### Your tasks
[1] List every country named in the text on US tariffs and India.
[2] From the text on US tariffs and India, reproduce everything from "During a joint" down to "been spared—until now.".

### Provided text

-.-.-

India is bracing for a tough challenge in global trade as US President Donald Trump prepares to enforce his new ‘reciprocal tariffs’ policy from April 2. With a 25% tariff already put on aluminium and steel—though these accounted for under 2% of India’s exports to the US—concerns are mounting over the broader implications for industries ranging from gems and jewellery to pharmaceuticals and automobiles. The move threatens billions of dollars in exports, posing risks to businesses, jobs, and economic growth.
As Trump intensifies his tariff policy, the pressing question remains: How severe will the impact be on India?
During a joint session of the US Congress, Trump highlighted how other countries, including India, have imposed high tariffs on US imports for years. He pointed out that India levies tariffs exceeding 100% on auto imports, calling for trade fairness through his reciprocal tariffs system. While Canada, Mexico, and China have already faced similar measures, India had largely been spared—until now.

-.-.-

### Stored data
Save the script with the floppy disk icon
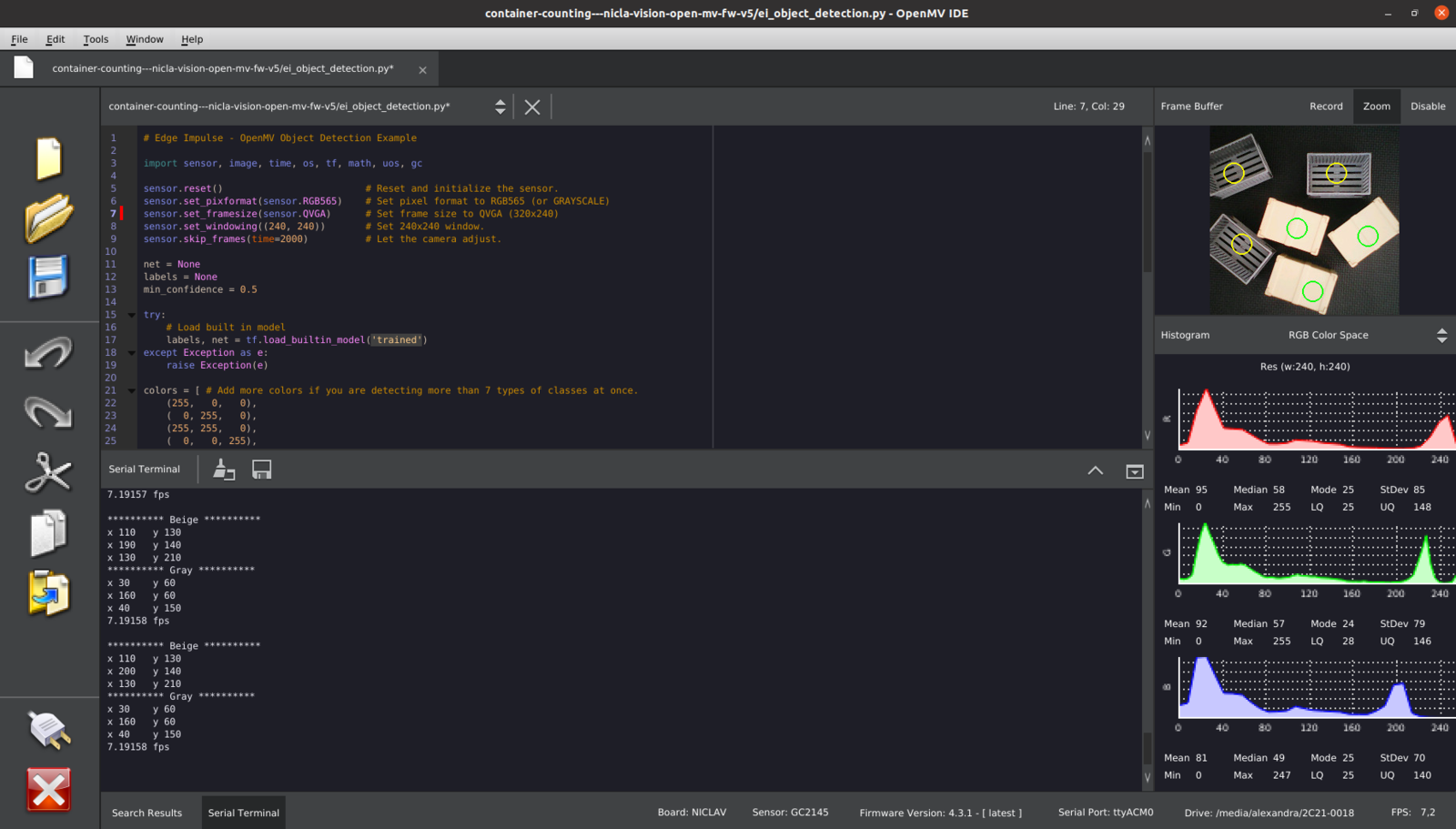1456x829 pixels. (48, 278)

-.-.-

### Responses by task
[1] India, the US, Canada, Mexico, China

[2]
During a joint session of the US Congress, Trump highlighted how other countries, including India, have imposed high tariffs on US imports for years. He pointed out that India levies tariffs exceeding 100% on auto imports, calling for trade fairness through his reciprocal tariffs system. While Canada, Mexico, and China have already faced similar measures, India had largely been spared—until now.